* _PROBLEM TO SOLVE_
Gather each line in the entries below that contains the string "agent", and copy those lines out.

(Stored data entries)
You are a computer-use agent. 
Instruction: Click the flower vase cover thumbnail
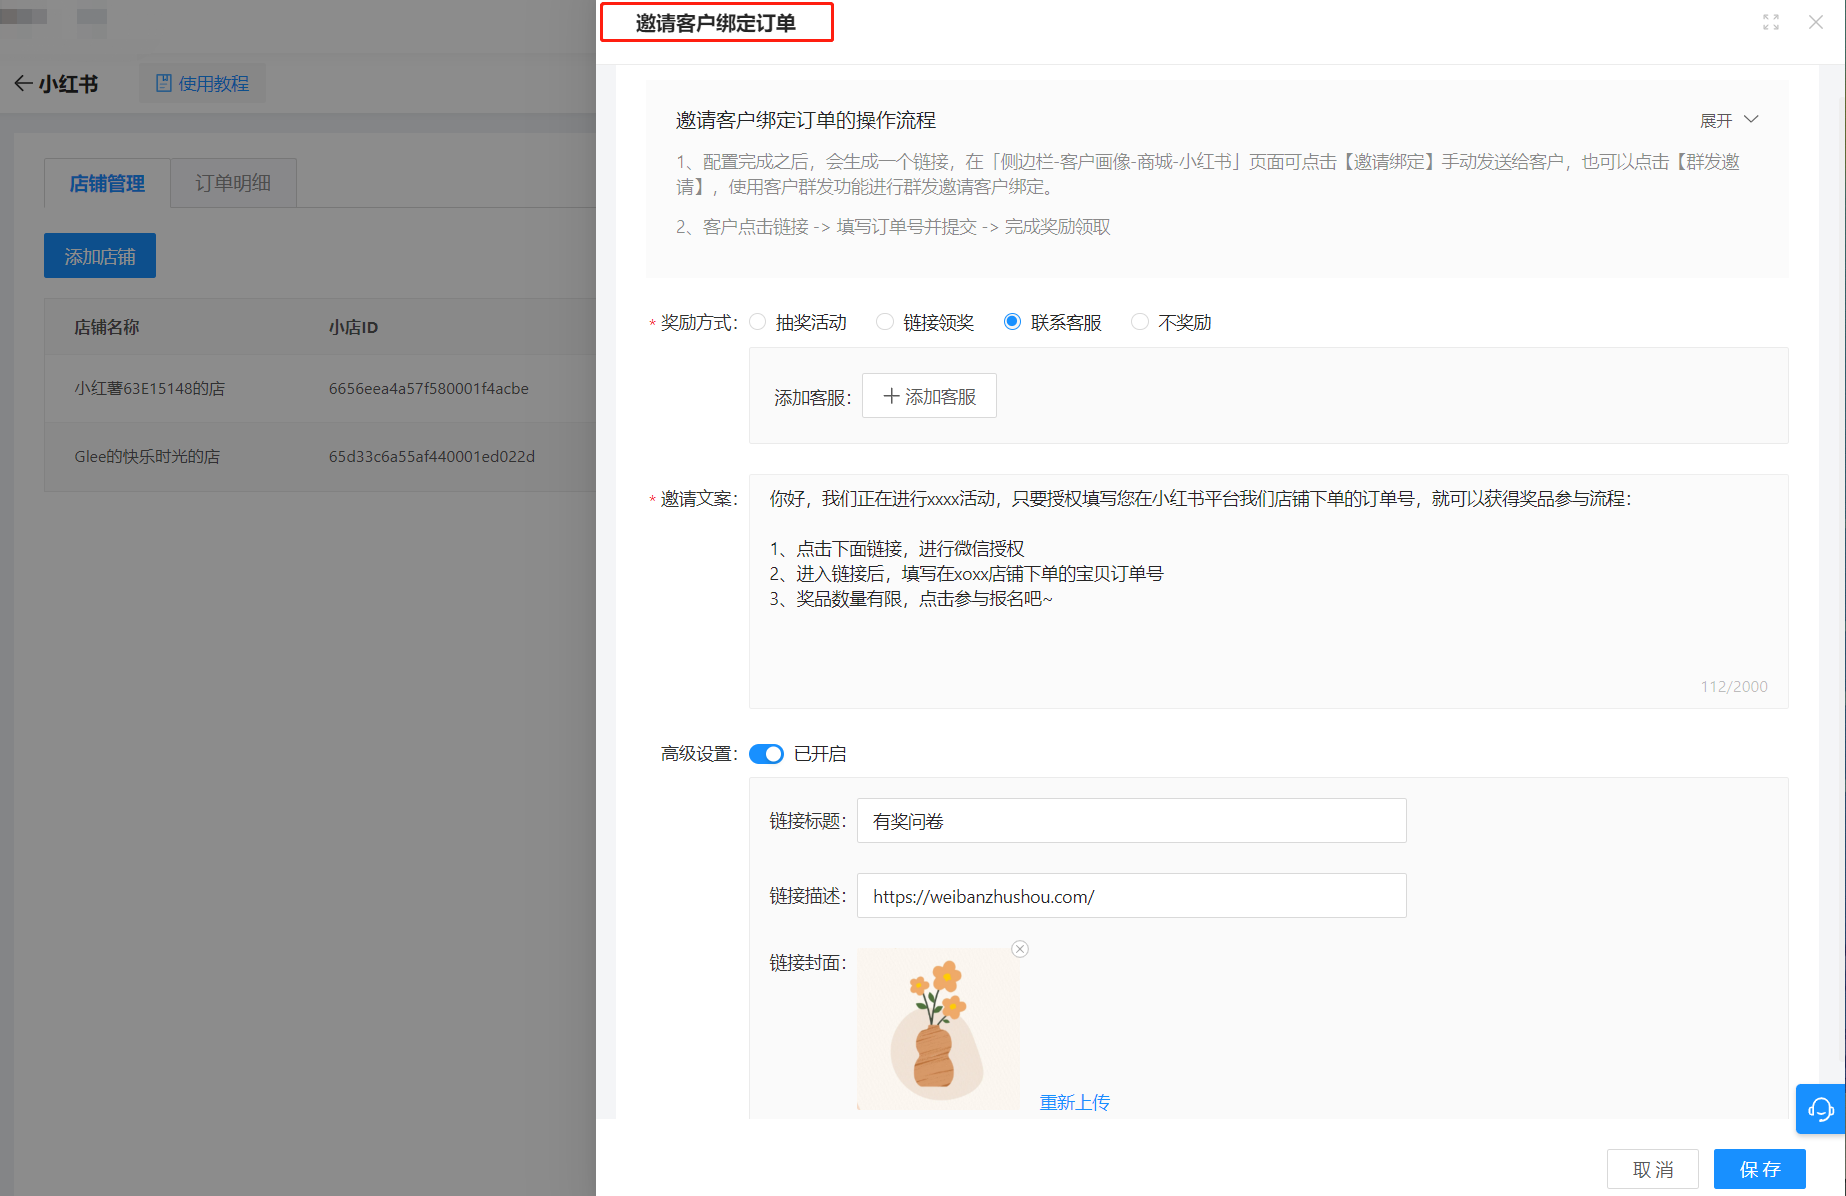coord(938,1029)
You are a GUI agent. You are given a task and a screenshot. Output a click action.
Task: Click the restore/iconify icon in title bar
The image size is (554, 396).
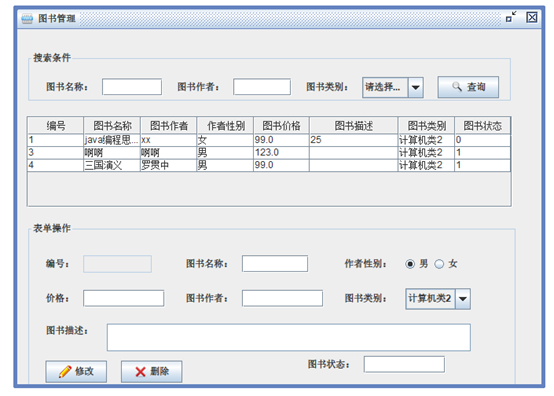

* _OUTPUT FOR THIS EXERCISE_
You are a computer-use agent. 
You are a GUI agent. You are given a task and a screenshot. Output a click action.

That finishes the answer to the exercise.